> Task item
Go through the records and copy each line where the word "agent" occurs.

──────── Data to process ────────

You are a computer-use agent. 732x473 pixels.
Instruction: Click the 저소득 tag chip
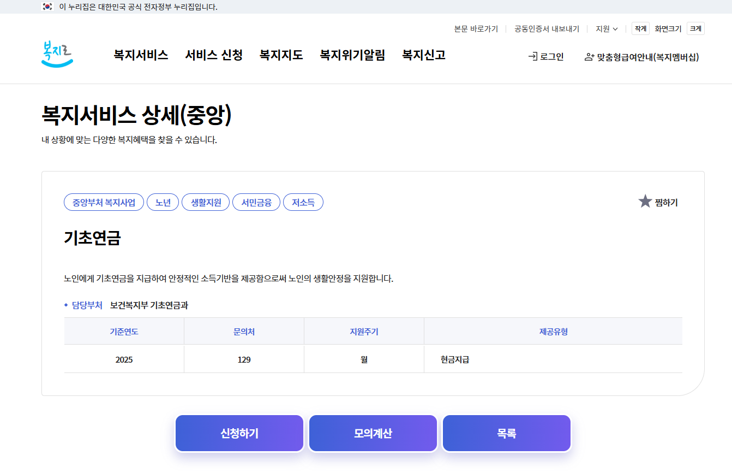[x=303, y=202]

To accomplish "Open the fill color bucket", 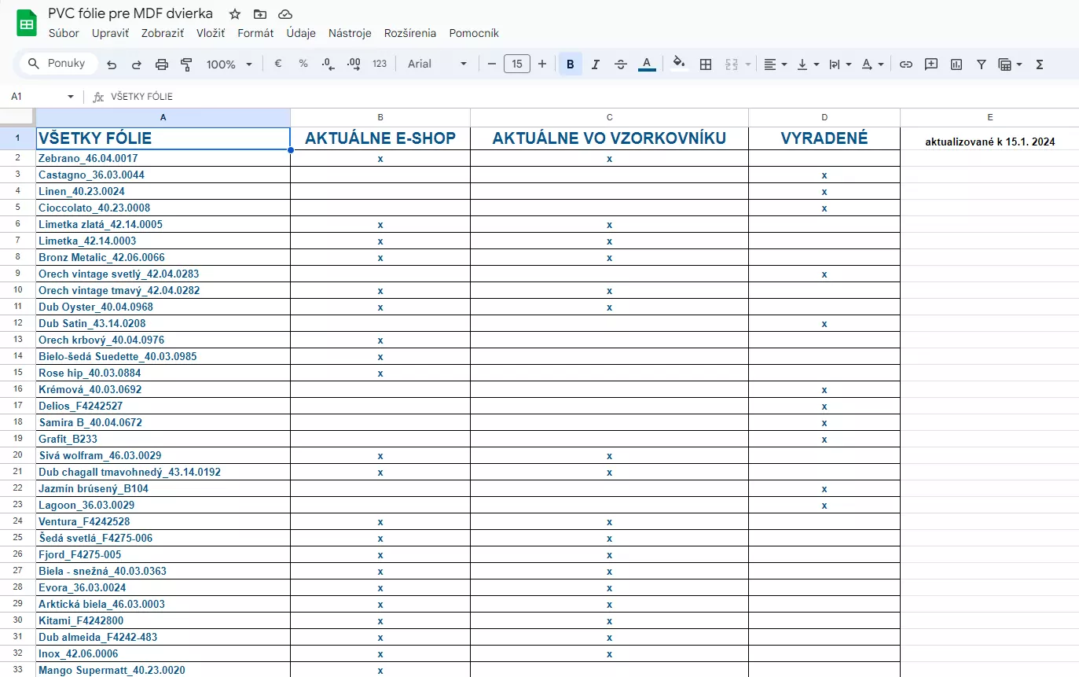I will click(679, 64).
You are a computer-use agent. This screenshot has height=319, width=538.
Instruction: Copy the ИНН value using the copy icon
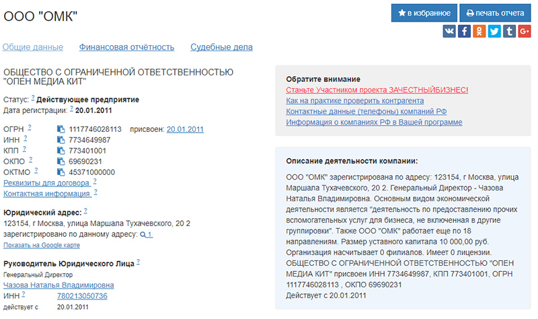tap(61, 140)
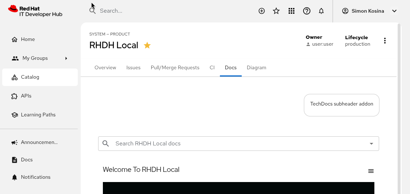
Task: Expand the docs search dropdown arrow
Action: pyautogui.click(x=371, y=144)
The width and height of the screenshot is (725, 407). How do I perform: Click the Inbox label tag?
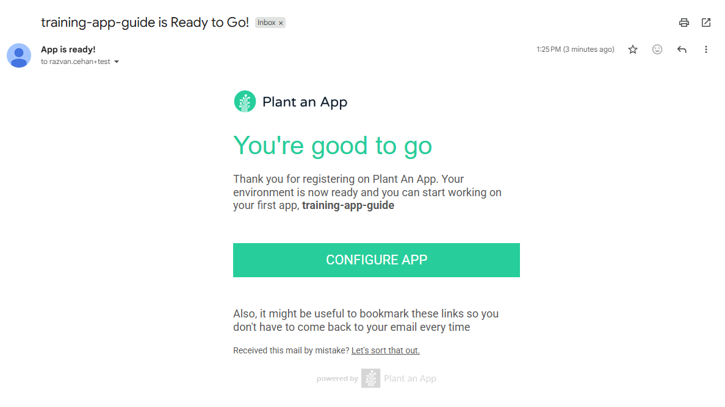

────────

> Expected answer
You are a computer-use agent. 732x473 pixels.
You are a computer-use agent. This screenshot has height=319, width=538.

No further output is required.